STUDY TEXT:
§
It was back in his days at MSU, when the soft-spoken, unassuming doctor was barely 20, that his academic counselors suggested he not finish his bachelor’s degree in science.

“I had done well for two years. My faculty adviser suggested I try and apply (to medical school); I had another year to go. . I never completed my degree at Midwestern and just went on to medical school.”

Four years later, without a bachelor’s degree in hand, McBroom graduated with his medical degree from the University of Texas Medical Branch in Galveston.

Not having a bachelor’s degree never seemed to stop McBroom, who went on to specialize in internal medicine, though it’s his subspecialty of infectious diseases that has been of particular interest in the media.

“Even at MSU, I was always fascinated by microbiology,” McBroom said. “I thought about doing a fellowship in infectious diseases.”

It was when the human immunodeficiency virus crisis was building in the 1980s, and when the first cases were emerging in Wichita Falls, that McBroom really started to follow that path to infectious disease specialist.

“No one here wanted to do it,” he said of delving more into HIV. “I devoured everything I could find in the literature. Little by little, I trained myself.”

He ended up writing a monograph — a small, dedicated textbook — on HIV, which was reviewed by Texas Tech.

“They were willing to sponsor a conference here. . It was one of the first conferences of this kind,” he said.

A week later and the University of Texas Southwestern Medical Center contacted him and offered him a fellowship in its research department.

In his 35 years in infectious medicine, he has seen a little of everything, from the loa loa nematode worm, which causes skin and eye diseases, to malaria cases and dengue, a mosquito-borne tropical disease.
§
SOURCE INFORMATION:
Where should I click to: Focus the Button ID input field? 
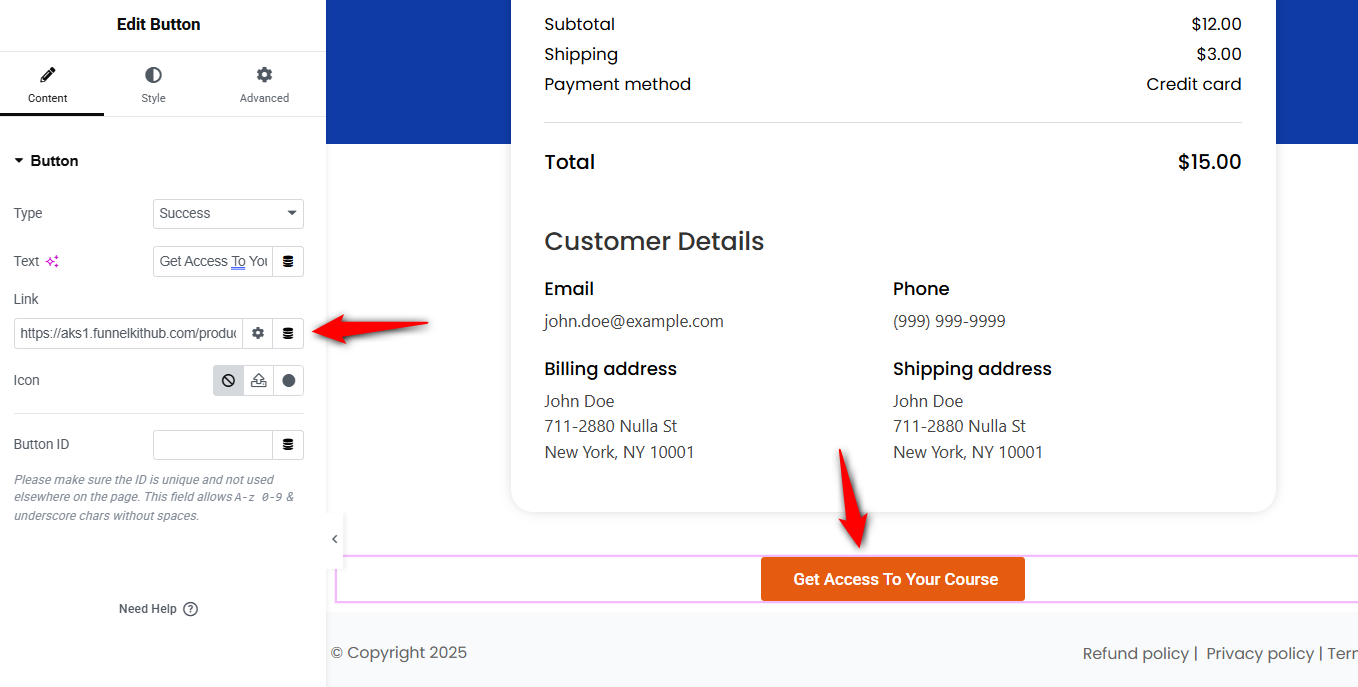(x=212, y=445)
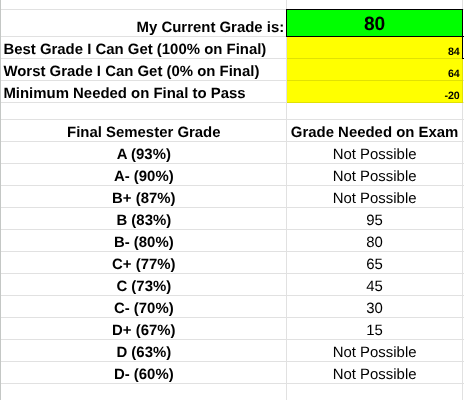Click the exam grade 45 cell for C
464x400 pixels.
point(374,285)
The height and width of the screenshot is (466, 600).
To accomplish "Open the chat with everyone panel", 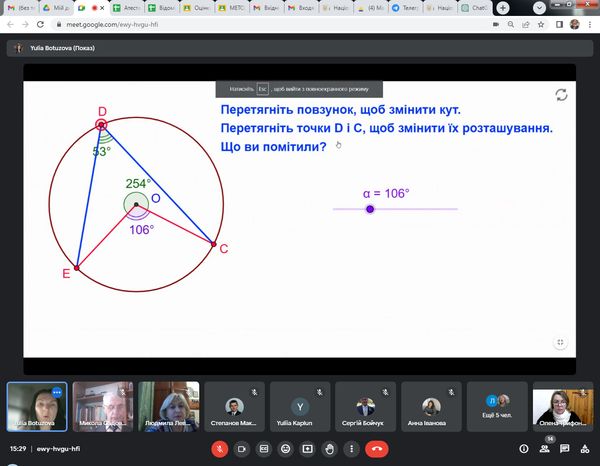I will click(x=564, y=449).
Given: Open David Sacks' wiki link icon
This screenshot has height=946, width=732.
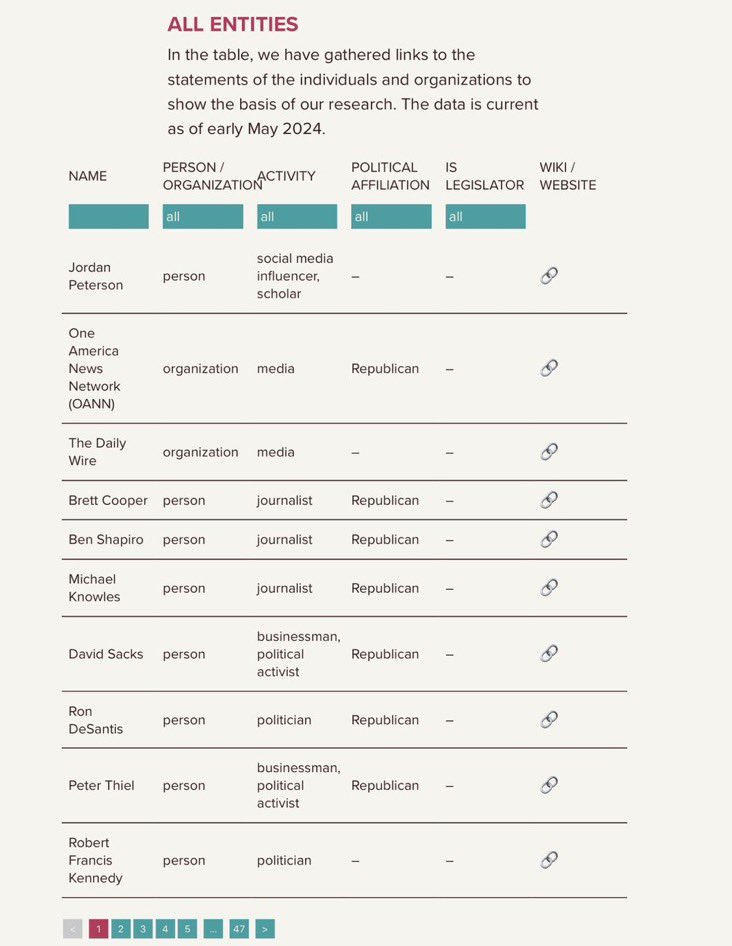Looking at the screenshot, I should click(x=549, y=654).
§
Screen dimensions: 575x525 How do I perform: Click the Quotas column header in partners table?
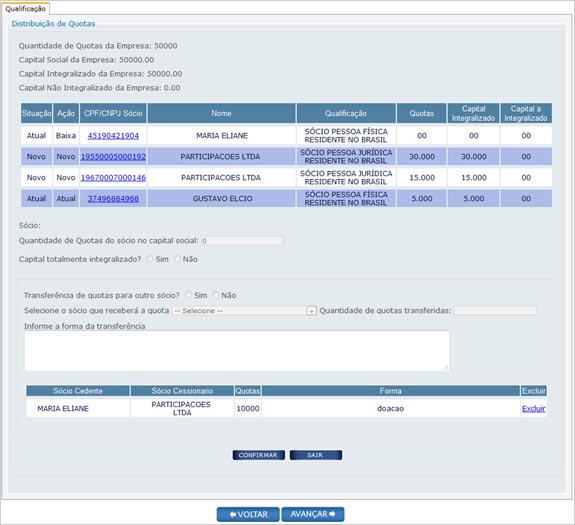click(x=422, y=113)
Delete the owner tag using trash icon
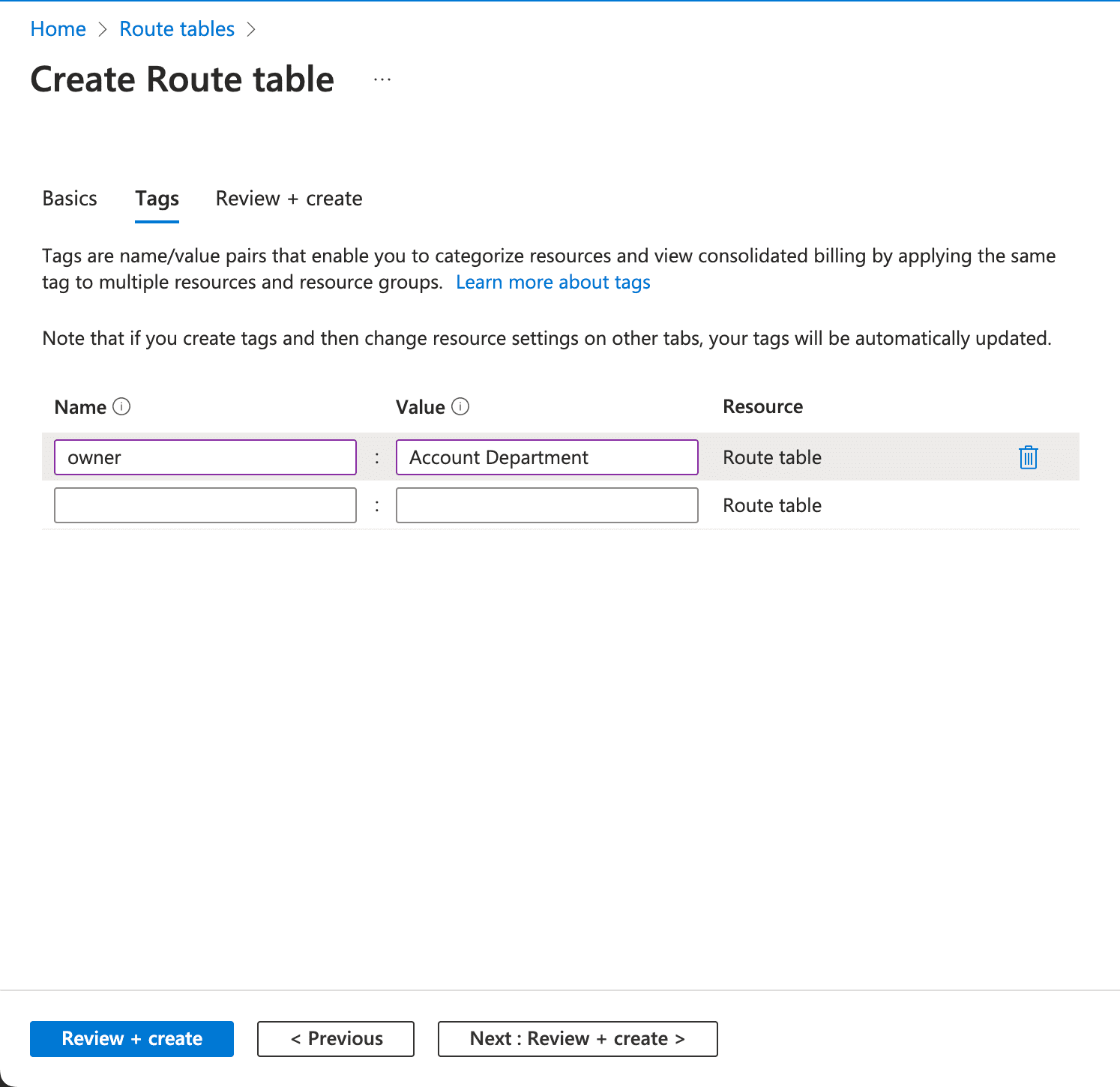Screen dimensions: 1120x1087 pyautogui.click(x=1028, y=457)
§
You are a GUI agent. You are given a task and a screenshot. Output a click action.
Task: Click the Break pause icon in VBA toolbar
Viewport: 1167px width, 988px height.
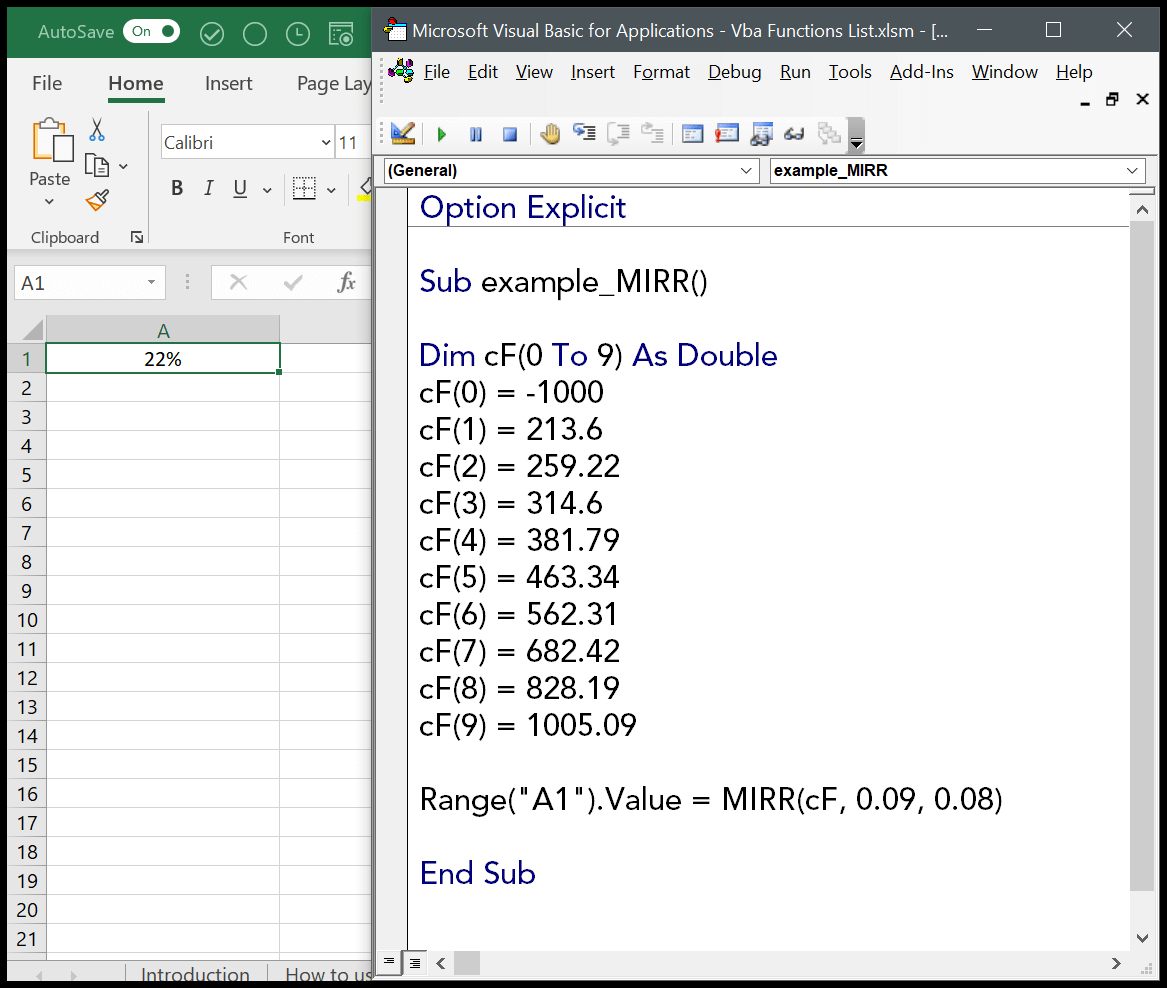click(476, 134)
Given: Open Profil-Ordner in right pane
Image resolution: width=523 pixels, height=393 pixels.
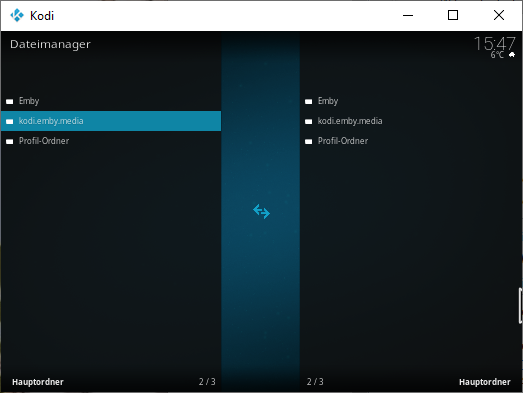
§
CHECK YOUR UNDERSTANDING:
• a. According to the text on McBroom, where did he earn his medical degree?
• b. Print everything in the text on McBroom from "A week later" down to "mosquito-borne tropical disease.".

SET OF ANSWERS:
• a. The University of Texas Medical Branch in Galveston.

• b.
A week later and the University of Texas Southwestern Medical Center contacted him and offered him a fellowship in its research department.

In his 35 years in infectious medicine, he has seen a little of everything, from the loa loa nematode worm, which causes skin and eye diseases, to malaria cases and dengue, a mosquito-borne tropical disease.